Data Science Foundations: Defining Primary Data Types Image

Data Science Foundations: Defining Primary Data Types

Data Science is more than a buzzword, it’s a profitable practice that needs to be a part of every company’s retention strategy.

So much data is collected nowadays and if you aren’t analyzing and operationalizing it, you’re missing out on a goldmine. I’ve worked with hundreds of companies and you’d be surprised just how clear the pattern for success can be once you properly use your data. This blog post is the start of a broader series that will walk you through the latests ways to think about foundational Data Science concepts. You’ll get a blend of advanced topics, tactical best practices, and a few pop culture references here and there. To start, I’m taking you on a journey through the data universe to explore primary sources of data.

What is Data Science?

Data Science helps companies distill meaning from their data and operationalize it so they can build better processes. Modern companies use so many technology solutions, data becomes disparate and difficult to compile together to create a hyperdimensional view. At Gainsight, we call this hyperdimensional view a 360-degree view of the customer. Vast data sets like this are aptly called “big data.” It takes an enormous amount of effort to derive insights from them—that’s where Data Science comes in. Data Scientists use statistical tools, algorithms, and machine-learning models to organize and understand big data. Data Science is one of the most powerful tools a company can leverage and directly affects their ability to be predictive and proactive.

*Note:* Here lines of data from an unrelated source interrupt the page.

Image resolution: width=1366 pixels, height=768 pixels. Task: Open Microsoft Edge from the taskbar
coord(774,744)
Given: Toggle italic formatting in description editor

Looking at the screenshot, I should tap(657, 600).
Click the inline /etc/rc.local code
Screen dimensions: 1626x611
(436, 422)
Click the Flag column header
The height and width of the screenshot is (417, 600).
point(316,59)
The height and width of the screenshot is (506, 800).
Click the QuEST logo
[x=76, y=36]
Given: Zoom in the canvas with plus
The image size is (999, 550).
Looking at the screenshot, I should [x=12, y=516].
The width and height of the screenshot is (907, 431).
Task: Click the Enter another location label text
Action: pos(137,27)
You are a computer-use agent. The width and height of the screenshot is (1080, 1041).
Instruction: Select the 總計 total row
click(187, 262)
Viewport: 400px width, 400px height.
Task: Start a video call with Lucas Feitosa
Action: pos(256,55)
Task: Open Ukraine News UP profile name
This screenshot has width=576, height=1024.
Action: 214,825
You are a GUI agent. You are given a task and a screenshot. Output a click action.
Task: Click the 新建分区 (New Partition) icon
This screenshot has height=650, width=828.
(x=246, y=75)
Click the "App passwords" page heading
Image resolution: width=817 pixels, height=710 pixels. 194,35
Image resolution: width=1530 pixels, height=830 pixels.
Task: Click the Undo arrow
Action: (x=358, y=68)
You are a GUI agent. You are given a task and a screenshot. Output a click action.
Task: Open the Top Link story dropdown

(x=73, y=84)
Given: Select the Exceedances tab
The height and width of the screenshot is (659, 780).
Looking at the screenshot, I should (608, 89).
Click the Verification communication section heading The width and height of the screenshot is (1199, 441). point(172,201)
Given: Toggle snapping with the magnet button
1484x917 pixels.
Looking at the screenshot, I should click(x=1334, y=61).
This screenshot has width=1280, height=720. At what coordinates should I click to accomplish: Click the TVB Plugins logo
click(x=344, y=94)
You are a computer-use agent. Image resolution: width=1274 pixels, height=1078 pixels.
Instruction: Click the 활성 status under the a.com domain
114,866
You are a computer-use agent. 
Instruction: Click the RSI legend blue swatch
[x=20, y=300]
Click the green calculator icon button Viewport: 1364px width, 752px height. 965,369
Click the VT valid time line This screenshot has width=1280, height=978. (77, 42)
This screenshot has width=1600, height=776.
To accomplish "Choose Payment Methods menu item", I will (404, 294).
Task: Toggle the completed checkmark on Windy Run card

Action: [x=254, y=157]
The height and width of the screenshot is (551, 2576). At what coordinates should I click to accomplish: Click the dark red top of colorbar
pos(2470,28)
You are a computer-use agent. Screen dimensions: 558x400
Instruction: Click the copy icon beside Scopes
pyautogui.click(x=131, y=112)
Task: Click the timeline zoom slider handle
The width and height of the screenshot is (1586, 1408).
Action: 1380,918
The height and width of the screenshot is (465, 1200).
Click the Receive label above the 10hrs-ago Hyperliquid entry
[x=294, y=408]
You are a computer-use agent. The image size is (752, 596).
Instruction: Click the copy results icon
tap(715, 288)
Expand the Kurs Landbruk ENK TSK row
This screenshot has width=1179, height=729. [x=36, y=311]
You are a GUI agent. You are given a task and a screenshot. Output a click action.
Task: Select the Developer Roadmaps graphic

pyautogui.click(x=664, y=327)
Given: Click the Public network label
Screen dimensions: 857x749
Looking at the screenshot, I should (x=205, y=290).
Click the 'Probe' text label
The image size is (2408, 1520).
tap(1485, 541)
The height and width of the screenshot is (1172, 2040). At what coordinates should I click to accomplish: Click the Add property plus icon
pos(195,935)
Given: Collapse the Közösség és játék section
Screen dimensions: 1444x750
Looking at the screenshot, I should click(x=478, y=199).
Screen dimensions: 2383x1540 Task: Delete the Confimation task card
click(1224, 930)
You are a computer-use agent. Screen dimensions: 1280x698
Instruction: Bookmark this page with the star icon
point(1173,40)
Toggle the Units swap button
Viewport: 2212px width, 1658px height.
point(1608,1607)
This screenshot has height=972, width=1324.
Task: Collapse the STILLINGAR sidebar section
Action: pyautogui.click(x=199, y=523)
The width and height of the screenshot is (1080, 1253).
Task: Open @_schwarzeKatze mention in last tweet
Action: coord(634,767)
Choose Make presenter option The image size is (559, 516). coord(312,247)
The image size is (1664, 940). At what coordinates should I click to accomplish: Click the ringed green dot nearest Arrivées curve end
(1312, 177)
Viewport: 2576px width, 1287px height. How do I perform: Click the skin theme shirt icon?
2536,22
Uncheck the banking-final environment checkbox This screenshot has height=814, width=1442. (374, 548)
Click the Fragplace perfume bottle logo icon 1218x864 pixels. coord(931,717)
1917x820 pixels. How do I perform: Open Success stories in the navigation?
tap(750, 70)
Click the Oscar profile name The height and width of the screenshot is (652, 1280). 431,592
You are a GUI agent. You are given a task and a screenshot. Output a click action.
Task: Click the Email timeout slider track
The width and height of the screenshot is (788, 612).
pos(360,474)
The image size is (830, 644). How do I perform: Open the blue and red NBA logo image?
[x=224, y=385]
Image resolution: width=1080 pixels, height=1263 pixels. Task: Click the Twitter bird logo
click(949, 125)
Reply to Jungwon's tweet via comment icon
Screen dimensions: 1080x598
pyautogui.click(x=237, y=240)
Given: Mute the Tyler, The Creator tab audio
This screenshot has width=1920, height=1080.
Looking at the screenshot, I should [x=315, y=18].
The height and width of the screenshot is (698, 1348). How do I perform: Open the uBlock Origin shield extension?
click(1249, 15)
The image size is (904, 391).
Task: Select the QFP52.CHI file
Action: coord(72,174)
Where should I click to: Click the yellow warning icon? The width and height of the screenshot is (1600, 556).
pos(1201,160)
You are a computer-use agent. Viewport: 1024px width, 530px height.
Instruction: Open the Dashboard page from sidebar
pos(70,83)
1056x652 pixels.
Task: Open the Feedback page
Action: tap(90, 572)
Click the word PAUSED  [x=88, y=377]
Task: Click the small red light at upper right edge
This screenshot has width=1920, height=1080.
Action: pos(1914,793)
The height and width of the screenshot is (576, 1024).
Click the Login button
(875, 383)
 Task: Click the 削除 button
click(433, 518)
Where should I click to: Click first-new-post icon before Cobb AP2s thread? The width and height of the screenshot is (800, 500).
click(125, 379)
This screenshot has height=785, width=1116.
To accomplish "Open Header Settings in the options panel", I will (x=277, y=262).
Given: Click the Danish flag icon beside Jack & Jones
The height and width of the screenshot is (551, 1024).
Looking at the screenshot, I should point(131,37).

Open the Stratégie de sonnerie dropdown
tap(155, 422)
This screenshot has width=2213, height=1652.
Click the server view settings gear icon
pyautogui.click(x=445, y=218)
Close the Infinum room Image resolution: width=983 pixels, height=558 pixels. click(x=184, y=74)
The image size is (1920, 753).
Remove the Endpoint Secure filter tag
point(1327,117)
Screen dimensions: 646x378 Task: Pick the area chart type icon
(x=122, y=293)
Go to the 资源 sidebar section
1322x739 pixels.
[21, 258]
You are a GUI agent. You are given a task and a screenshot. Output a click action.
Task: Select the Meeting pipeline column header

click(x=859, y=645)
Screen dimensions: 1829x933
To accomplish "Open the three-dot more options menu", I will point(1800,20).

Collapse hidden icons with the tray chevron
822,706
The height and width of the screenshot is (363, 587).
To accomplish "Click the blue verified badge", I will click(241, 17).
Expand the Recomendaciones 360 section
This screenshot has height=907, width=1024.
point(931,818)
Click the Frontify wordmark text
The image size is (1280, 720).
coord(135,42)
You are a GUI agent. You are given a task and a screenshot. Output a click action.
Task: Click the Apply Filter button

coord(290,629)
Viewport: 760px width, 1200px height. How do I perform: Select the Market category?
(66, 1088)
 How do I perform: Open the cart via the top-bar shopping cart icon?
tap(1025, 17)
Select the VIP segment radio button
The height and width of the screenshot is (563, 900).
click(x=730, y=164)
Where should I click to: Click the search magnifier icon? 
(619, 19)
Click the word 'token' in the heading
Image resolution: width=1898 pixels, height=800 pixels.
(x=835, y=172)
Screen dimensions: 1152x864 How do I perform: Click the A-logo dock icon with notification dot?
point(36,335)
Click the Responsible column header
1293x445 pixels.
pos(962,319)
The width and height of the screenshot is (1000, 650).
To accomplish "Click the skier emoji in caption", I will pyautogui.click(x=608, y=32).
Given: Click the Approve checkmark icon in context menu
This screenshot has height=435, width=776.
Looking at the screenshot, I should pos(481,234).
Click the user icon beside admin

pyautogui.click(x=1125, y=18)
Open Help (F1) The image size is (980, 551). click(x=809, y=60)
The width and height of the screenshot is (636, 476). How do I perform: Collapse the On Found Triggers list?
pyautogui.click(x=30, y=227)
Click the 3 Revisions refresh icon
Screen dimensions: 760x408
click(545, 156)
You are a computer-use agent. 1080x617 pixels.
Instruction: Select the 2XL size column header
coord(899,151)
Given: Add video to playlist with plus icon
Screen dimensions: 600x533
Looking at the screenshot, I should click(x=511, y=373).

Data Universe & Primary Data Source Types

Colors Combining

Do you remember learning about primary colors? There’s red, yellow, and blue, and all the colors that we know of are made from those three primary colors. You can also apply this sort of thinking to data collections. Every business has an ecosystem of connected data objects that can be considered a collection. There are approximately eight primary data sources from which all data collections are made (there are some exceptions, but we’ll save those for another time). Familiarizing yourself with these primary data sources will allow you to mix together your own combinations of data sets. You can’t do it alone though. One of the key factors of a successful Data Science strategy is building interdepartmental relationships, so you can have access to all these types of data sources and undertake cross-functional efforts put your learnings to action.

I’ve divided and defined the following data sources to make it easier for us to build a framework that we’ll use to take over the universe! No, seriously—”universe” is a term we use in Data Science to describe the relationships between series of data sources in a collection. I’ll be using this term here and there. Now without further ado, here are the eight primary data source types:

Entity-Based Data Sources: Dimensions

Dimensions are  a qualitative data source category. Because they’re mostly qualitative in nature and not quantitative, Dimensions do not total a sum. For example, sales region, employee, location, or date are dimensions. In most cases, Dimensions in data science consist of correlated temporary constants used as a descriptor or to define the entities that interact within a data universe. In this case, number of employees would also be a dimension. The aspects that define your products, such as the pricebook or the descriptors used to characterize customers accounts (i.e. industry and size) are all dimensions. These sources are primarily used to give you the answer to categorization and segmentation questions.


Demographic Data includes information like a contact or account’s industry, size, region, product line, etc.. All entities in a universe have demographic dimensions. Most people are familiar with Account Data or Demographic Data as a whole, but you might be surprised to hear that you could be using it incorrectly. Demographic Data is relatively flat meaning—it’s static or slow-changing. However, businesses commonly use this type of data operationally instead of tactically.

While Demographic Data can be used tactically to structure processes, it’s the cognitive analysis prior to process change that Demographic Data influences. I’d argue that the best use of Demographic Data is to segment your customers in combined ways and benchmark their performance with the other data sets. For example, determining which segment benefits most from Professional Services engagements, or which product features have the most tickets at each stage in lifecycle. You can save your Operations teams a lot of time by understanding your demographics reporting requirements upfront and using these insights to power your operations requests.

Master Records

Master Records are any objects used in processes by customers or internal teams. It could be lists of products, events, campaigns, or services. For example, when you sell a product, it gets stored within a contract file, or when marketing sends an email, the recipients are added to campaigns. A customer can buy more than one product in their lifetime, participate in many events, and even be a part of multiple campaigns. Master Records group and organize these data sets as lookup files. If you want to see how much a major event impacted a customer, this would be the data source that could answer that. All the objects that store the dimensions of the event, such as date, location, product, or service are stored in their own master record. 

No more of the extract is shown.